Much of the excitement around PET/MR involves how it may be used with non-FDG biomarkers. For example, FDG is not particularly useful for prostate cancer because it’s excreted through the kidneys and lights up the bladder on PET images, obscuring the prostate. A biomarker that targets the prostate would allow clinicians to use MR’s contrast-enhancement ability to examine the prostate. Avril says new biomarkers can capitalize on MR’s ability to look at tissue parameters, such as inflammation and contrast uptake, allowing researchers and clinicians to gather significantly more information than they can get from PET/CT.

“Since FDG-PET is quite established, it is my personal impression that a significant strength of PET/MR is the use of non-FDG tracers, such as [18F] fluorocholine, [18F] fluorothymidine, and other newly developed tracers, which would then make most use of the functional information that we get from MR,” Avril says.

PET/MR also may prove useful in cardiac imaging and neurodegenerative diseases. Clinicians could use MR to look at anatomy and heart wall motion and PET to look at blood perfusion. For neurological imaging, new biomarkers, such as Pittsburgh compound B, commonly known as PiB, target plaques associated with Alzheimer’s disease. More neurological biomarkers would allow clinicians to investigate a broader range of central nervous system conditions.

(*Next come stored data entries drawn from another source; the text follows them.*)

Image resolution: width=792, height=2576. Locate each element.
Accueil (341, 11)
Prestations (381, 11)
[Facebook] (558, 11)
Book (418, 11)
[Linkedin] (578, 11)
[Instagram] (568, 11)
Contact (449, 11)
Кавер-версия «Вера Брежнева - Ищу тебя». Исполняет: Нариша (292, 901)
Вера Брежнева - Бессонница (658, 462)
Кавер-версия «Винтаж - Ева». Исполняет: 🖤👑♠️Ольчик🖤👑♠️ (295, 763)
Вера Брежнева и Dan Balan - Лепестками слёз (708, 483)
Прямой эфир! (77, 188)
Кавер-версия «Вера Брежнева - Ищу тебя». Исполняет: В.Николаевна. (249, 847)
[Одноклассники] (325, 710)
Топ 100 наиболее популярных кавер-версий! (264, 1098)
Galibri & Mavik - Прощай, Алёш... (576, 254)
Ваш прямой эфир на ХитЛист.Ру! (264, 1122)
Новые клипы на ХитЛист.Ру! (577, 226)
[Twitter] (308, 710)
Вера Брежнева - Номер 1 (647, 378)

In addition, new biomarkers could improve the effectiveness of treatment monitoring. Typically, FDG PET/CT is used for this purpose, but PET/MR potentially could provide more detailed information sooner because of its added capabilities and potentially lower radiation dose. Guimaraes says it may be possible to tailor an examination to specific biomarkers while taking advantage of MR’s ability to measure changes in tumor permeability with DCE, providing an earlier measurement of treatment response than what currently is possible. One hurdle, however, is the lack of attenuation correction capability on PET/MR systems, which is necessary for treatment monitoring. Guimaraes says it will also be a challenge to devise an exam that doesn’t take too long, but he adds that new applications such as this could be the gateway to personalized medicine.

Avril says a series of coordinated pilot exams are needed to determine the best uses of PET/MR, but obtaining funding from the National Institutes of Health (NIH) to investigate personalized medicine may be challenging. Because personalized medicine is a very broad topic and the NIH favors small, targeted studies, he says researchers will need to produce innovative study designs to satisfy the NIH’s criteria.

However, there will be no shortage of scientific inquiries. With so many possibilities, it’s not hard to see why PET/MR has generated so much interest. The work over the coming years will narrow those possibilities.

“I don’t know if the killer app—for lack of a better term—exists to be quite honest. It hasn’t really shown itself,” Guimaraes says. “But, on the other hand, the data are quite provocative in terms of the equivalence of the [PET/CT and PET/MR] examinations and the superiority of the soft tissue contrast in the MRI.”

— David Yeager is a freelance writer and editor based in Royersford, Pennsylvania.